Generative AI sparks new cloud & edge security concerns
The adoption of cloud and edge technologies continues to face significant security challenges and privacy concerns, particularly with the rapid growth of generative AI posing new threats to cloud security. SUSE has released the second edition of its "Securing the Cloud" trend report, unveiling these challenges and providing insights into how organisations respond to them.
SUSE's report highlights that 70% of IT decision-makers surveyed experienced at least one cloud security incident in the last 12 months. Additionally, 62% reported having at least one edge security incident within the same period. The findings underscore the pervasive nature of these threats and the demand for enhanced security measures.
Dr. Thomas Di Giacomo, Chief Technology and Product Officer of SUSE, commented on the findings: "Cloud and edge technologies play a vital role in accelerating digital evolution across the globe. Simultaneously, the threat landscape is continuously evolving to create new security risks. Our trend report showcases the growth in edge security incidents and the challenges facing IT teams in light of the generative AI revolution and growing complexity. At SUSE, we are primed to help enterprises modernise their IT stacks while addressing these risks. We will continue to support businesses that are choosing open for their transformation without compromising on security."

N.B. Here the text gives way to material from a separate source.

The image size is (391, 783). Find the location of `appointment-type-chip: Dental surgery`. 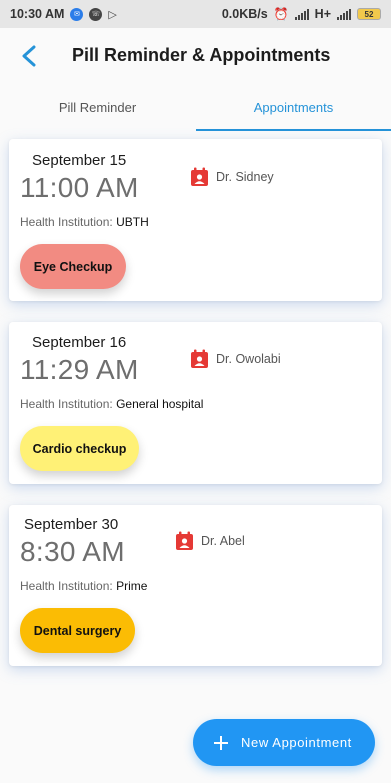

appointment-type-chip: Dental surgery is located at coordinates (78, 630).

The report identifies generative AI as a significant security concern. Key issues include AI-powered cyberattacks (66%) and privacy and data security (65%). Only 4% of IT decision-makers surveyed did not perceive any risks associated with the technology. The concern is more pronounced among US respondents, with 73% citing privacy and data security and 74% worried about AI-powered cyberattacks, compared to 62% and 64% of European respondents.
Cloud security incidents have reportedly decreased overall, dropping from an average of 4 incidents last year to 2.3 incidents this year. Nonetheless, 70% of those affected dealt with multiple incidents, indicating a persistent need for robust security measures. The Netherlands experienced the highest average number of incidents (2.9), while the UK had the fewest (1.9).
Despite declining cloud security incidents, edge security remains a critical issue. 62% of respondents encountered at least one edge security event in the last year, with Germany (66%), the US (65%), and the Netherlands (64%) being the most affected. Software engineers reported the highest incidence of edge security events at 90%, highlighting a significant challenge for those responsible for maintaining the security of edge environments.
Ransomware attacks have emerged as the leading cloud security concern, with 38% of respondents identifying it as their top worry. This marks a shift from data theft and crypto mining within clusters, which were previously the primary concerns. Concerns about ransomware attacks are particularly pronounced in the UK and the US, where 43% of respondents cited it as a top issue compared to 29% in France.
Regarding mitigation strategies, many respondents deemed the in-house auditing of vendor software critical to combating supply chain attack risks. One in four IT decision-makers also indicated that government-recognised supply chain security certifications would become a higher priority in the coming year.
Currently, container firewalls (41%), DoS or DDoS protection (38%), and security automation (36%) rank as the most commonly used cloud security practices among the IT professionals surveyed.
The report surveyed 820 IT professionals across the United States, Germany, the United Kingdom, France, and the Netherlands. It underscores ongoing concerns about cloud security that continue to impede the broader adoption of these technologies. Indeed, 86% of professionals indicated they would migrate more workloads to the cloud if data security could be assured.